Louise "Gypsy Rose Lee" Hovick: If you had had someone to push you like I had.
Rose Hovick: If I could've been, I would've been. And that's show business.



Happy Mother's Day!
I hope all of you Mom's, sons and daughters had a glorious day. 
I spoke with my mom who is in South Carolina, and still working(!), this am. 

For those whose mom's have passed on, take a moment to reflect on the contributions they made to your lives. Nancy Giles did a brilliant piece on Mother's Day this morning on CBS Sunday morning. She talked about this day from the perspective of someone who's mom had passed away years ago. I feel the same way on Father's Day. Those of us who have lost a parent know what I'm talking about. The constant reminders leading up to the day. Well, I'm proud that my mom is still with us and today, I'm going to focus on a Mother who will always be with us. 


Gypsy Rose Lee in 1956
This Mother one of the most iconic moms ever, Mama Rose!
She comes to us via Gypsy Rose Lee.
Actress, burlesque entertainer, and writer, Gypsy's 1957 memoir included a scathing portrait of her domineering mother, and was made into the stage musical and film, Gypsy
With music by Jule Styne, lyrics by Stephen Sondheim, and a book by Arthur Laurents.  

Gypsy is loosely based on the memoirs but focuses on her mother, Rose, whose name has become synonymous with "the ultimate show business mother." 
June Havoc, here as Miss Hannigan in the Broadway musical 'Annie',… (Burnett/AP )
It follows the dreams and efforts of Rose to raise two daughters to perform onstage and casts an affectionate eye on the hardships of show business life. 

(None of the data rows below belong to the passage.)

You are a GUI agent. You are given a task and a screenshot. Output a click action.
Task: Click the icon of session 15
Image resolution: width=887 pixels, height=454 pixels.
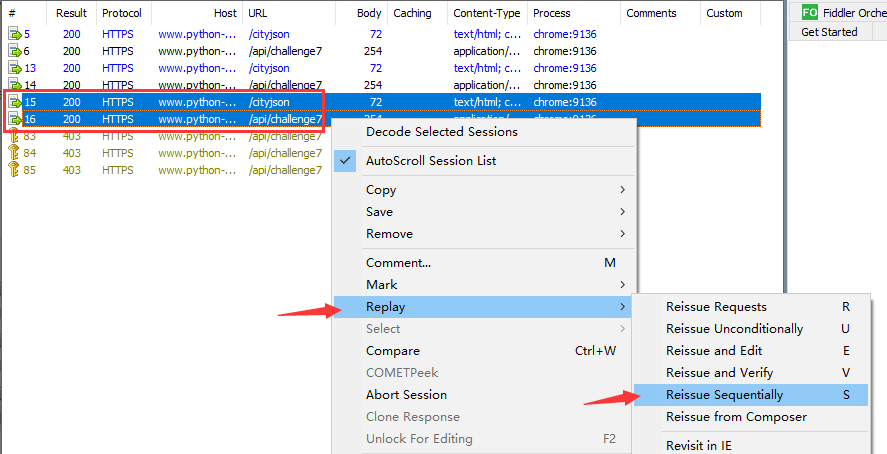(14, 102)
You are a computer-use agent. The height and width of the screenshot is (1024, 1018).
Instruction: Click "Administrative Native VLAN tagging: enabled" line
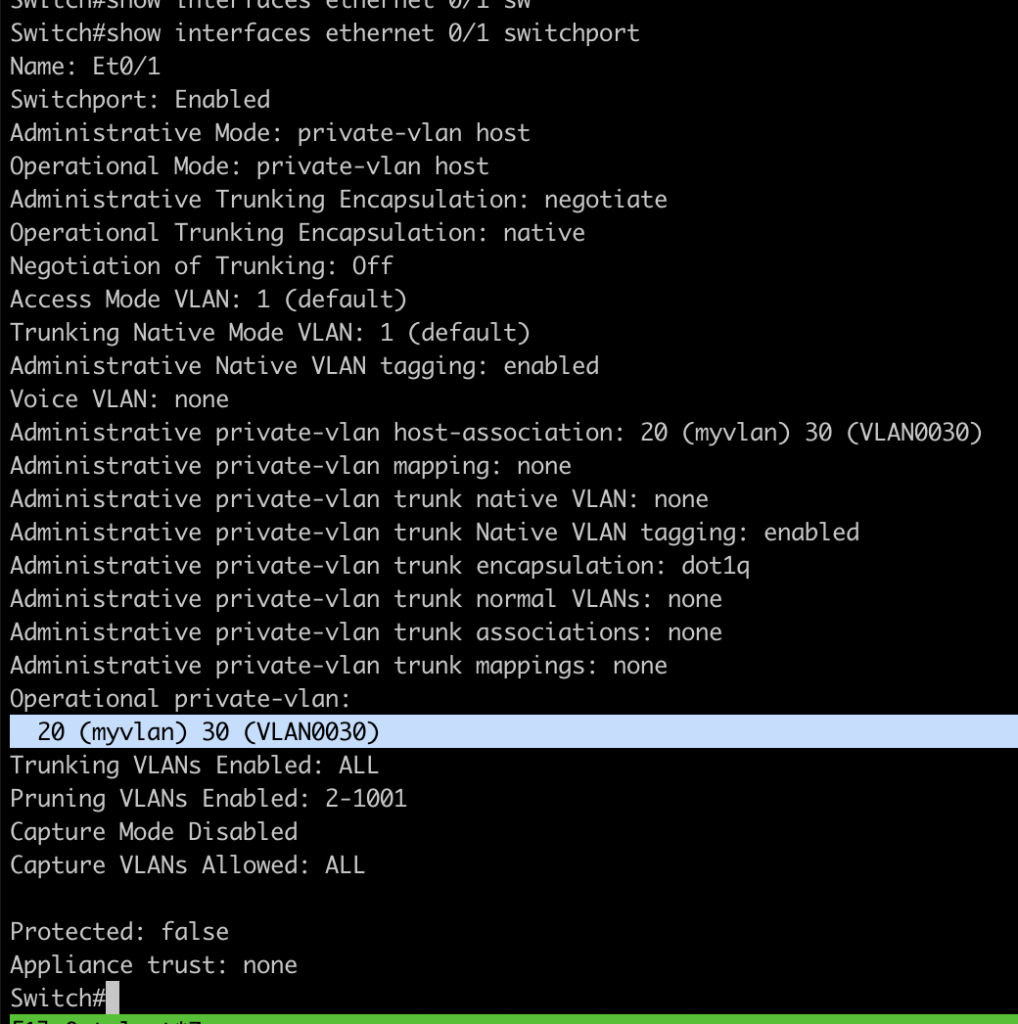coord(305,366)
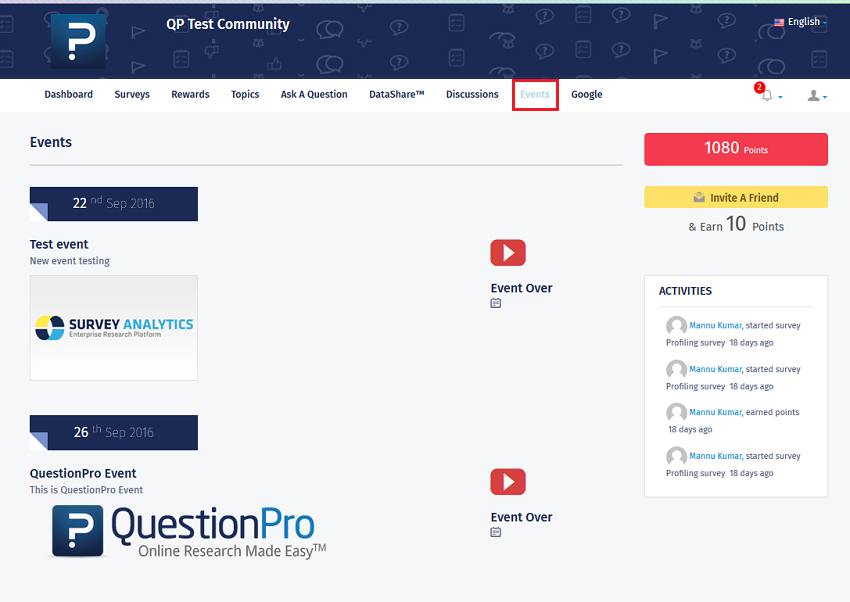Image resolution: width=850 pixels, height=602 pixels.
Task: Play the Test event video
Action: coord(507,253)
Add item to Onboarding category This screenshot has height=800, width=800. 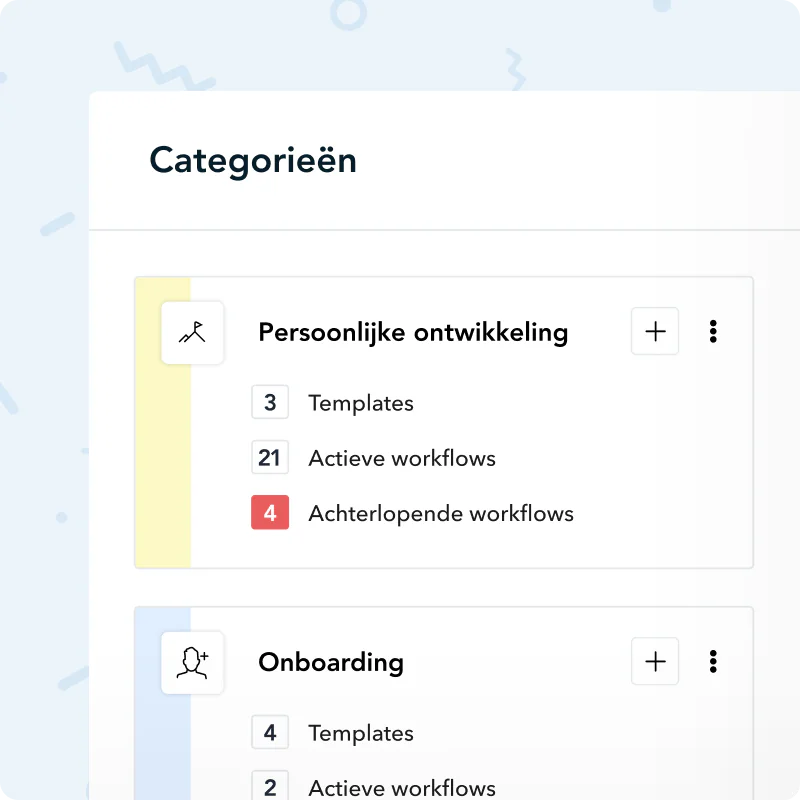655,661
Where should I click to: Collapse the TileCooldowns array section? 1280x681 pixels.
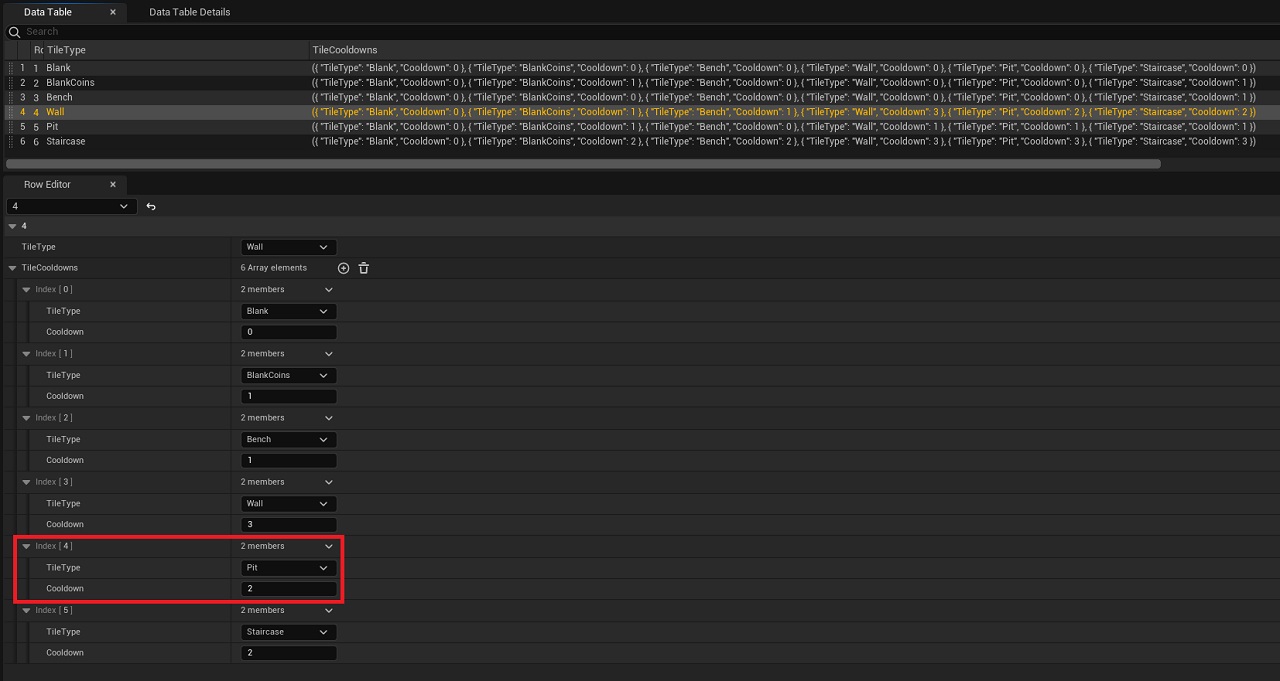click(12, 268)
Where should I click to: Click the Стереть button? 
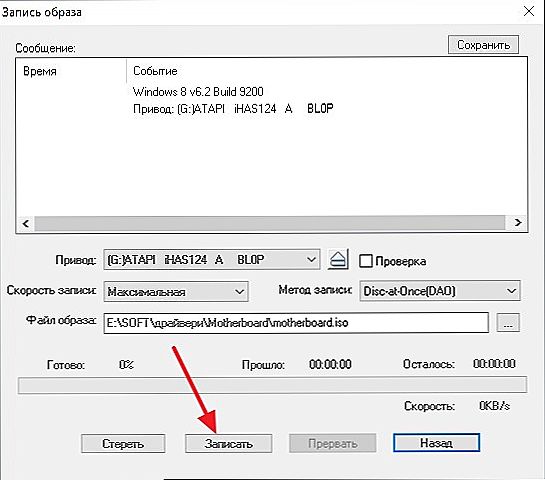[123, 444]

The character of Louise is based on Lee, and the character of June is based on Lee's sister, the actress June Havoc. 
 The musical contains many songs that became popular standards, including "Small World," "Everything's Coming up Roses", "Some People", "Let Me Entertain You", and "Rose's Turn". It is frequently considered one of the crowning achievements of the mid-20th century's conventional musical theatre art form, often called the "book musical".
A musical based on the memoirs of Gypsy Rose Lee was a project of producer David Merrick and Ethel Merman.
  
Merrick had read a chapter of Lee's memoirs in Harper's Magazine and approached Lee to obtain the rights. Jerome Robbins was interested, and wanted Leland Hayward as co-producer; Merman also wanted Hayward to produce her next show.
Merrick and Hayward approached Arthur Laurents to write the book. As he relates, Laurents initially was not interested until he saw that the story was one of parents living their children's lives. Composers Irving Berlin and Cole Porter declined the project. Finally, Robbins asked Stephen Sondheim, who agreed to do it. Sondheim had worked with Robbins and Laurents on the musical West Side Story. However, Merman did not want an unknown composer, and wanted Jule Styne to write the music. Although Sondheim initially refused to write only the lyrics, he was persuaded by Oscar Hammerstein to accept the job. The creative team was in place.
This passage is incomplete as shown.